Copper is used for fabrication of parts requiring high electrical and thermal conductivity. Application of copper powder in the EB-PBF process and its related difficulties have been investigated in the literature [20–22]. The copper’s high thermal conductivity provides high cooling rates which transfers the created melt pool’s heat to the powder bed. Since the thermal conductivity of the solidified material is different than that of the powder bed, thermal contours are created which consequently can cause part deformation due to the generated thermal stress [23][24]. Creation of keyhole porosity defects is also reported due to the simultaneous impact of high cooling rate and easy flow of molten material [25].
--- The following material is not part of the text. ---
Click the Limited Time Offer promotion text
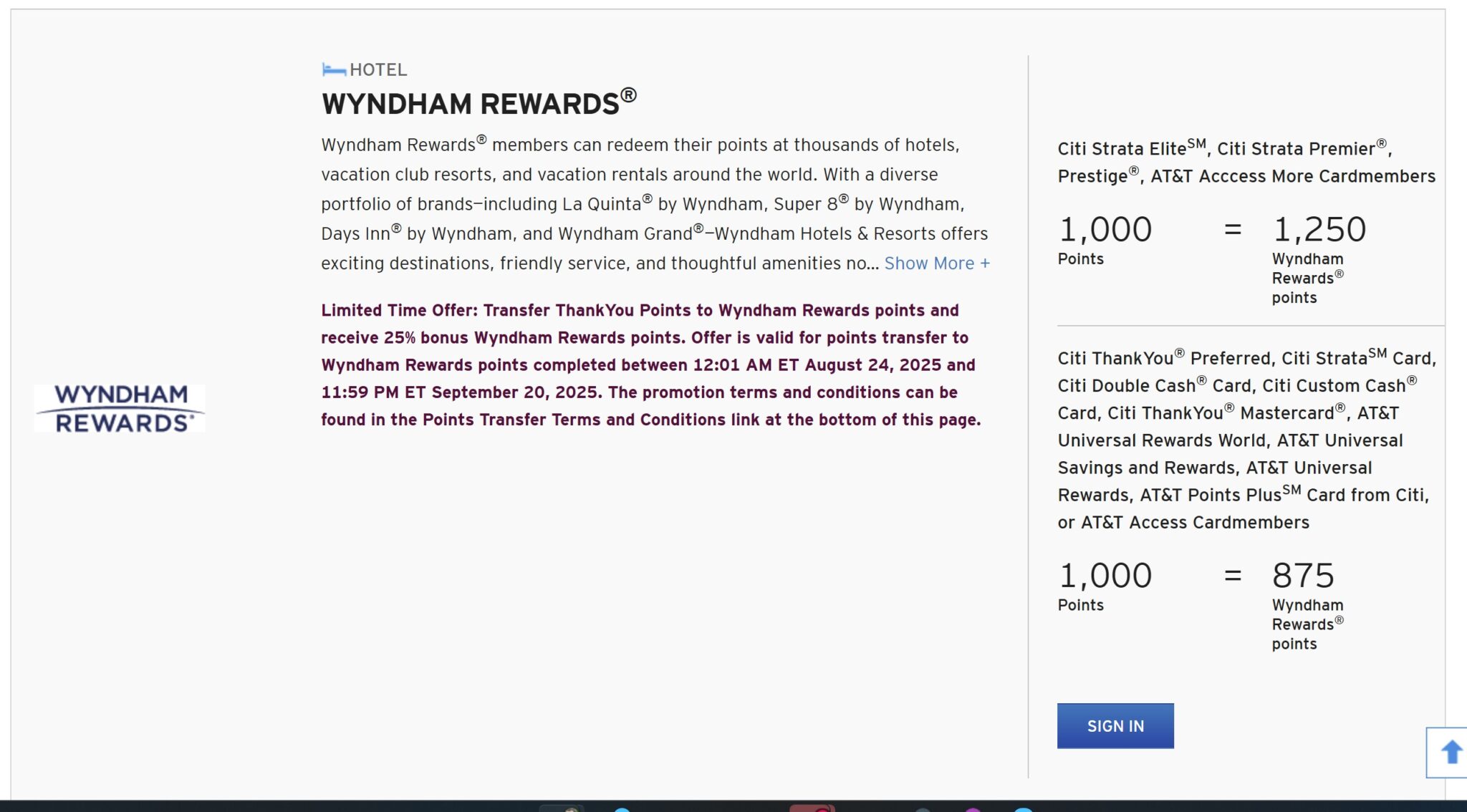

The purity of copper powder feedstock to the EB-PBF process is important as the amount of oxygen content present in the copper powder can be considerably detrimental to the properties of fabricated parts [26]. Even if the initial powder has low oxygen impurity, it has been found that reusing the copper powder in the EB-PBF for several cycles increases the oxygen content through creation of oxides in powder particles [27]. Thus, to produce high quality copper parts, the amount of oxygen content should be reduced and kept at low levels. Some oxygen reduction methods have been reported in the literature [28]. Hydrogen-treatment is one of the oxygen-reduction techniques and creates water molecules after exposing the oxidized copper powder particles to the flowing hydrogen gas. By heating the hydrogen-treated powder particles, the water molecules evaporate, and the oxygen content decreases [29][30]. Oxygen-reduction has also been observed as a minor effect in the powders processed using another technique called the plasma spheroidization process, whose main objective is to improve the powder characteristics through reshaping the particles to spherical geometries [31]. As discussed in a comprehensive review paper by Sehhat et al. [32], the plasma spheroidized powder has been found to have higher spherical particles, higher flowability, and lower oxygen impurity [33].
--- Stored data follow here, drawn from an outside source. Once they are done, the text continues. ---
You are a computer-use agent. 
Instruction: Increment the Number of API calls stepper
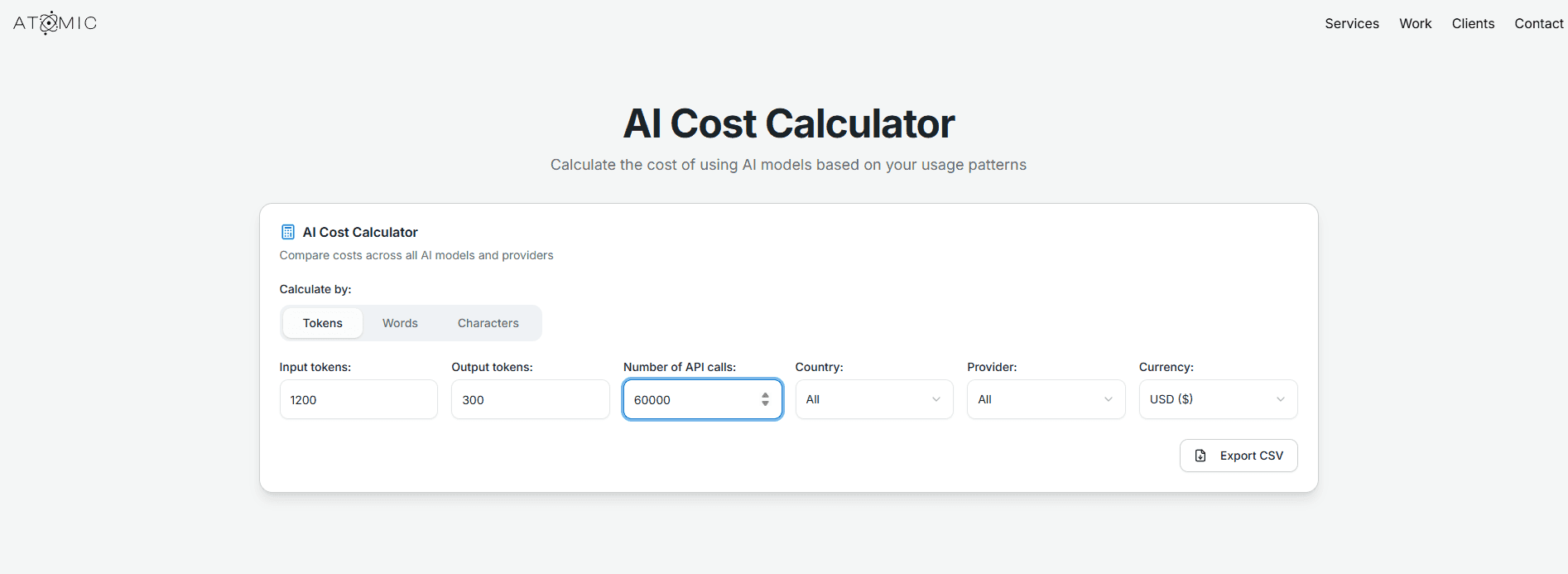click(x=765, y=395)
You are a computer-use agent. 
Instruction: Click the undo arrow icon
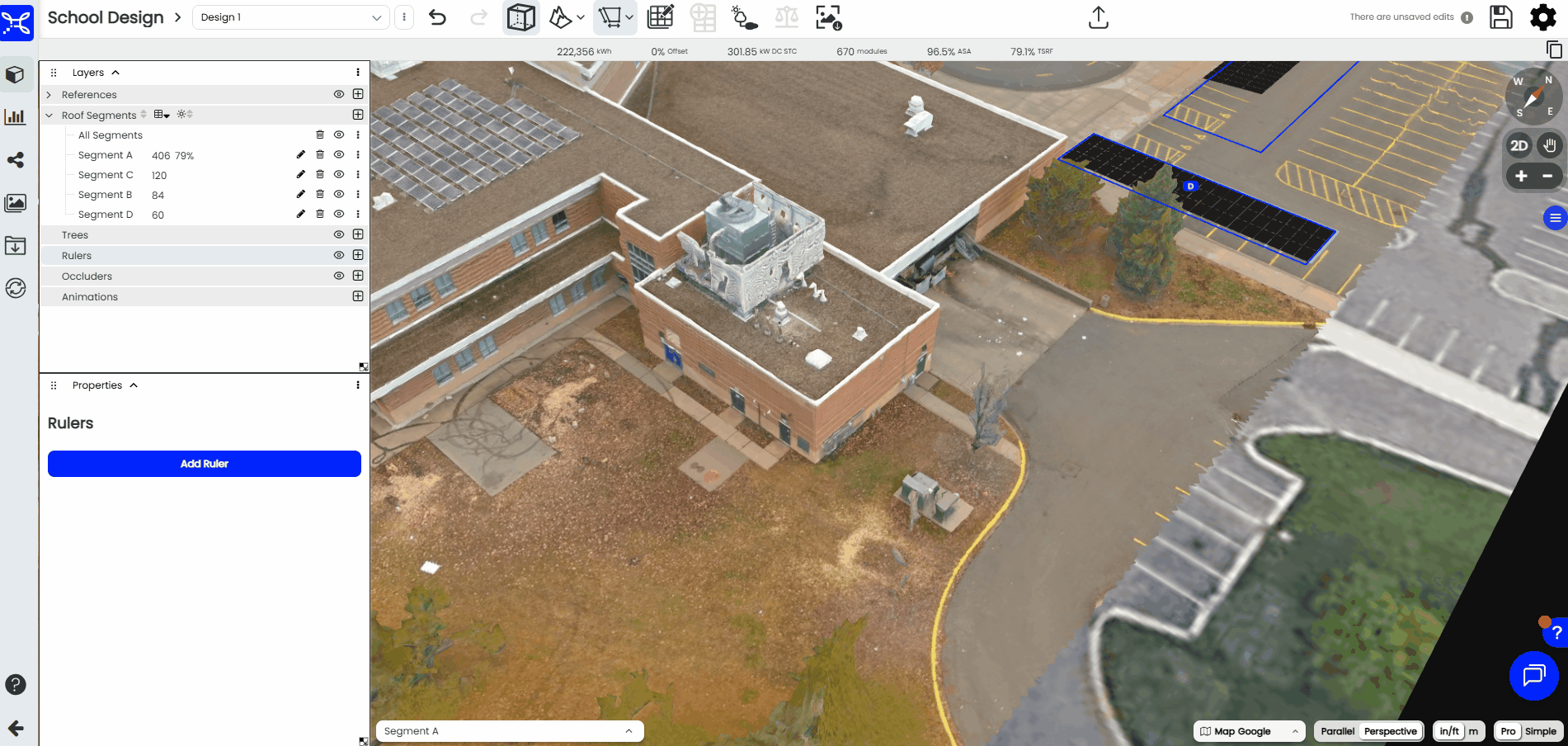[437, 17]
The powder feedstock needs to have sufficient flowability in order to ensure that the powder adequately spreads along the build plate during the EB-PBF process. The more spherical particle geometries result in better flowability and powder packing which consequently increases the powder bed density and improves the properties of fabricated parts [34–37]. Therefore, the powder feedstock to the EB-PBF process is recommended to be provided in spherical geometries. The plasma spheroidization process can be used to create such a powder feedstock by injecting the particles into a high-temperature plasma and reshaping them to spheres due to the created surface tension effects. Not only can the plasma spheroidization process reshape the particle geometries to spheres, but also it can reduce the oxygen impurities [38].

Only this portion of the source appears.